Determinate articles (the):
- Masculine singular: il, lo (l')
- Masculine plural: i, gli
- Feminine singular: la (l')
- Feminine plural: le
Indeterminate articles (a):
- Masculine: un, uno
- Feminine: una (un')
il and l' can be both masculine, but are used for different words, depending on the first letter that follows. If the noun starts with a vowel you use l', both for feminine and masculine nouns. You use lo if the masculine noun starts with certain letters or combination of consonants, like s followed by another consonant, ps, pt, pn, x, z, (and maybe others that I don't remember, but you'll learn to hear what sounds better) You use il for every other masculine noun
Lo, il and l'
There are a few ways to say the for masculine nouns. Lo is for words that begin with s + consonant (lo squalo), z (lo zucchero); il is for masculine nouns that begin with a consonant (il ragazzo); l' is used when nouns begin with a vowel (l'uomo).
You do not have the correct answer l' in the choice of answers on the screen! So I cannot give the right answer and move on!!
The correct answer - l' - is not given as an option. So I cannot answer correctly and move on!
The most common noun classes in Italian are the following:
- Nouns ending in a in the singular and e in the plural.
e.g., "la ragazza" / "le ragazze": most nouns in this class are feminine.
- Nouns ending in o in the singular and i in the plural.
e.g., "il ragazzo" / "i ragazzi": most nouns in this class are masculine.
- Nouns ending in e in the singular and i in the plural.
e.g., "il pesce" / "i pesci" but "la tigre" / "le tigri": nouns in this class can be any gender.
- Nouns ending in a in the singular and i in the plural,
e.g. "il problema" / "i problemi": most nouns in this class are masculine.
In Italian the articles "il" and "la" get shortened when a word begins with a vowel. Instead of saying "il uomo" you say "l'uomo", or "la acqua" to "l'acqua".
In languages that use le and la for the, l' is put in front of a word that begins wit vowel. Vowels can be a, o, e, i, u and sometimes h or y. L' is a substitute for le or la.
People who speak a latin language as mother tongue would not have made any mistake as the logic step for them would have been writing the article "the" to translate the phrase in question (I am Spaniard). However, English speakers like you guys use less often articles and rules are not exactly the same.
They do not teach what "the, am, i," etc are. They just expect you to figure out out.
L ' is IL but here it's incorrect! Here we use IO SONO UN UOMO or IO SONO UOMO
so does sono mean are or am becuase ive done are for sono too im confused
"Sono" can mean "I am" or "they are." the conjugations are the same. Context or adding the pronoun can help distinguish whether it is "I am" or "they are." e.g. sono uomo - I am a man ("uomo" is singular, so "sono" means "I am") sono uomini - They are men ("uomini" is plural, so "sono" means "they are")

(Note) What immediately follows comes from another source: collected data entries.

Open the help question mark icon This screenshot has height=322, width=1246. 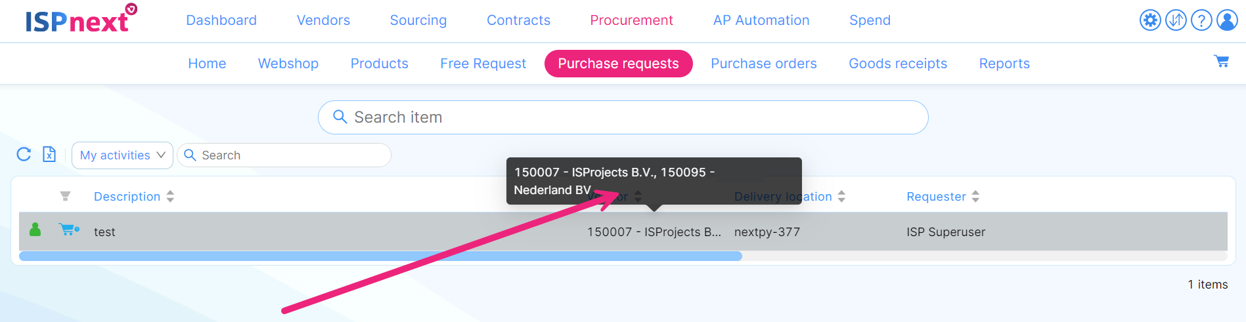pyautogui.click(x=1201, y=20)
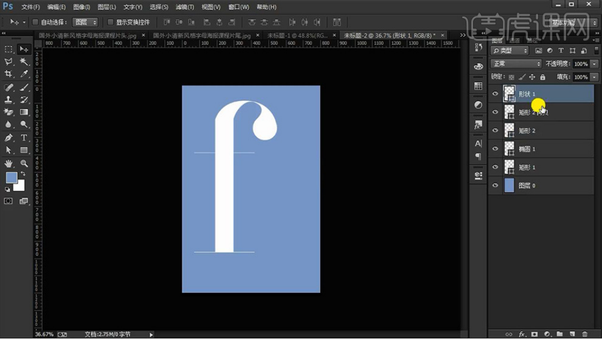Choose the Magic Wand tool

pyautogui.click(x=25, y=62)
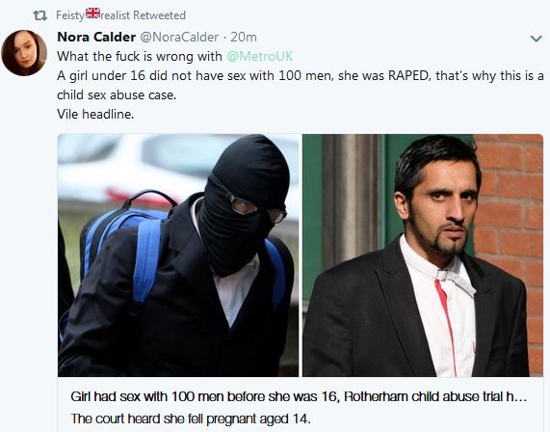The image size is (550, 432).
Task: Open the @MetroUK mention
Action: (x=259, y=56)
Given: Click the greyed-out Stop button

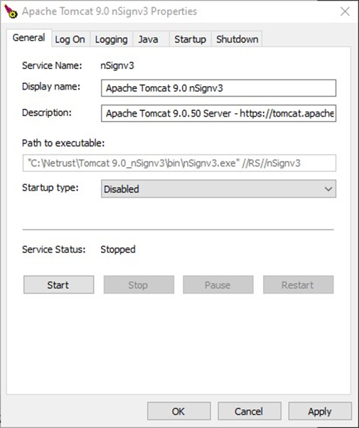Looking at the screenshot, I should [139, 284].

I keep typing it right keeps telling me im wrong So i cant advance lo sono l'uomo.
The programme will not accept my correct answer many times repeated abd checked
Io sono l'uomo. = I am the man. But dont you dare forget that little ".", or you be wrong apparently.
I dont understand why its a mistake if I forgot to punctuate it with a fullstop.
Follow me follow me leave your homes and family leave your fishing nets and boats upon the shores...
Its kinda hard on this app cuz it teaches you how to read italian but not rlly be able to hear it and learn the accent. Imma just learn that stuff on Youtube then.
I'm typing down lo sono l'uomo and it keeps telling me that I'm wrong and tells me the same thing i just wrote down as the right answer. Confused......
Articles have to match gender and number of the noun they refer to.
The singular determinate articles (the) are:
- Lo - masculine, used before Z, S+consonant, GN, and some rarer consonant clusters.
- Il - masculine, used before consonants except the above.
- La - feminine, used before all consonants.
- L' - an elision of the above used before vowels.
So, As uomo begins with a vowel, you'd use L' in front of it.